Going green
Landscape Architect Tony Milne muses over our predilection for greening in our interior spaces.
Historically we have associated surrounding ourselves with palms and other botanical specimens from exotic destinations in our indoor spaces with luxury, rest and relaxation. Be it Victorian glasshouses in our public parks, or domestic conservatories and sun rooms, I am sure the pointed leaves of a mother-in-law’s tongue will resonate with many.
Over recent years, these indoor plants have become very much on-trend, with a huge number of hospitality, commercial and retail establishments lined with pots and prints of palms, fruit salad plants, birds of paradise and living green walls.
This brings back fond memories of my time spent teaching into Lincoln University’s landscape architecture programme in Singapore. I recall the wonderful integration of plants and built form within this humid city. My senses piqued once again when we recently spent some time visiting the Flower Dome and the Cloud Forest at the wonderful Gardens by the Bay.
The latter is a mist-filled 8,000m² conservatory filled with orchids, ferns, vines, mosses, bromeliads and many more species from the moist tropical montane regions of our world. The centrepiece of the dome is the world’s tallest indoor waterfall with which you can engage as you traverse the suspended walkways. This certainly challenges the original concept of the Victorian glasshouse.

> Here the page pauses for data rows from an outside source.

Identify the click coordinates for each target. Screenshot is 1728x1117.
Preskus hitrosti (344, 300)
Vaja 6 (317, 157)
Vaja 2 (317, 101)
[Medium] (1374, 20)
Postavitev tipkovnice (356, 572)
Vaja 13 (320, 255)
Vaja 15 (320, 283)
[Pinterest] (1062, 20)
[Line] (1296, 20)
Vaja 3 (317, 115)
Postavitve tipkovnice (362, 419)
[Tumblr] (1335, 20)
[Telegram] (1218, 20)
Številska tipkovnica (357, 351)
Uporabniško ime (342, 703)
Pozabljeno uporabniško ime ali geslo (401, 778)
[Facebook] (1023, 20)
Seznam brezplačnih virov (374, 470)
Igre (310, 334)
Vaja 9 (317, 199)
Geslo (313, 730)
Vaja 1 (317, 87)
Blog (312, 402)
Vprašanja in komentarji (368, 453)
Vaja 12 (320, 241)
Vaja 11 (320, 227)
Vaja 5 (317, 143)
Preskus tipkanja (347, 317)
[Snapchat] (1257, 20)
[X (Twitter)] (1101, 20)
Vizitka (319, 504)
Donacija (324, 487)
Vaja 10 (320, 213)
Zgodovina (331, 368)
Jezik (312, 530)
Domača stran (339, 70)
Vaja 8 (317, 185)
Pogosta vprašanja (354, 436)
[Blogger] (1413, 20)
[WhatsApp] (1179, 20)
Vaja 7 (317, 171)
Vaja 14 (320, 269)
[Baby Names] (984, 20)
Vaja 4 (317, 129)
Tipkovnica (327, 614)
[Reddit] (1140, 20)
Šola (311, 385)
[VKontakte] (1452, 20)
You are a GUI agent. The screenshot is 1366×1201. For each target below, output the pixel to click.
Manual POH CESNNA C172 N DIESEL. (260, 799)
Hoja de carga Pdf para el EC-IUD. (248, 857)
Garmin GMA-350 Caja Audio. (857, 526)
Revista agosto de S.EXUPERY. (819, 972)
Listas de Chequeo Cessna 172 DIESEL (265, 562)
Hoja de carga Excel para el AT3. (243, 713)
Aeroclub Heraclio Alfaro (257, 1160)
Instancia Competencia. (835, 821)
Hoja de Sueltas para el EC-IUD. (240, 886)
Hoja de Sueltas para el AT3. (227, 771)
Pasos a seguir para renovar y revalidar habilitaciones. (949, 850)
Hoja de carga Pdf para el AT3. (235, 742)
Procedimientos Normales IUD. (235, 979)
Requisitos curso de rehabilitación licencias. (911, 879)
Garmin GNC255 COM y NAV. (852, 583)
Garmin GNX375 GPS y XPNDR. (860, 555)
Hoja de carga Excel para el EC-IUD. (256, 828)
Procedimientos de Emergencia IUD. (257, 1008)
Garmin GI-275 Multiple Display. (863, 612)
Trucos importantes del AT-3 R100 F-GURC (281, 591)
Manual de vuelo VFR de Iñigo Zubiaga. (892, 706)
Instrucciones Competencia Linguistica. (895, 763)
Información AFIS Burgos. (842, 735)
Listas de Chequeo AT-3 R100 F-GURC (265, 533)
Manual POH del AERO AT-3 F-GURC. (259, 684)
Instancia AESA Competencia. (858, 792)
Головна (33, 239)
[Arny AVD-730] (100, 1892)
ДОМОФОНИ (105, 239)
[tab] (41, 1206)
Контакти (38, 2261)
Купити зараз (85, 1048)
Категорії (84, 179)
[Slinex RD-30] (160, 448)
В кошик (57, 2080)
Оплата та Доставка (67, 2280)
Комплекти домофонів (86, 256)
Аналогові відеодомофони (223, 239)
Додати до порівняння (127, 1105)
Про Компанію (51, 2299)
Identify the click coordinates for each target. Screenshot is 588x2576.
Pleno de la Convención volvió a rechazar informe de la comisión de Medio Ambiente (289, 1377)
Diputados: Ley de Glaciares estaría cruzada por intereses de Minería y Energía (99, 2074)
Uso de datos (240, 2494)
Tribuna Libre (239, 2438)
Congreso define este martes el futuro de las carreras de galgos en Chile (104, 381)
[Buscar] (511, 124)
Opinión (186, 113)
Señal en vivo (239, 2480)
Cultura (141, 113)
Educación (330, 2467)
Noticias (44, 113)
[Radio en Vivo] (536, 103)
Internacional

A number of years ago we thought a living green wall would be the perfect lift for our studio. I’d seen a number of green walls – the one in ‘The Gauge’, a building in Melbourne with a 6 Star Green Star Office rating, was most memorable with its bold display of epiphytes, lithophytes and hemi-epiphytes growing from mostly expanded foam packaging waste originally destined for landfill. It is hard to resist a beautiful walking iris, the aptly named lipstick plant or even the flamingo flower.
Of course, our desire was to pack our internal green wall with fern, moss and groundcover species native to Aotearoa. However, our dream was derailed once we delved into the cost! Undeterred, we reconsidered our options, and floating above our studio space we now have 21 white pots spilling over with Syngonium podophyllum.
Unlike a lot of potted plants I try to keep alive, the Syngonium has thrived despite my lack of attention. Luckily, others within our office make sure the pot mix is kept moist. The green leaves tumble down and the trailing vines entwine to provide us with an ethereal green ceiling that only drops water on the odd occasion.
Every other new building design I see starts off with an internal green wall until the sickle of value engineering cuts a swathe through the project budget. But is it just a fad that will be surpassed by the next ‘in thing’, or could this inside greening be here to stay – when budgets allow?
Without an in-depth analysis of the benefits of the potted Syngonium in our studio, I happily defer to current research that shows that there are a good many things indoor plants contribute to our lives.
Our lives are becoming busier, immersed in technology, and our cities increasingly intensified. Perhaps our biophilic orientation (an ingrained desire to immerse ourselves in nature and bring more of the landscape indoors) is an attempt to ‘disconnect’ and reconnect with nature to improve our wellbeing.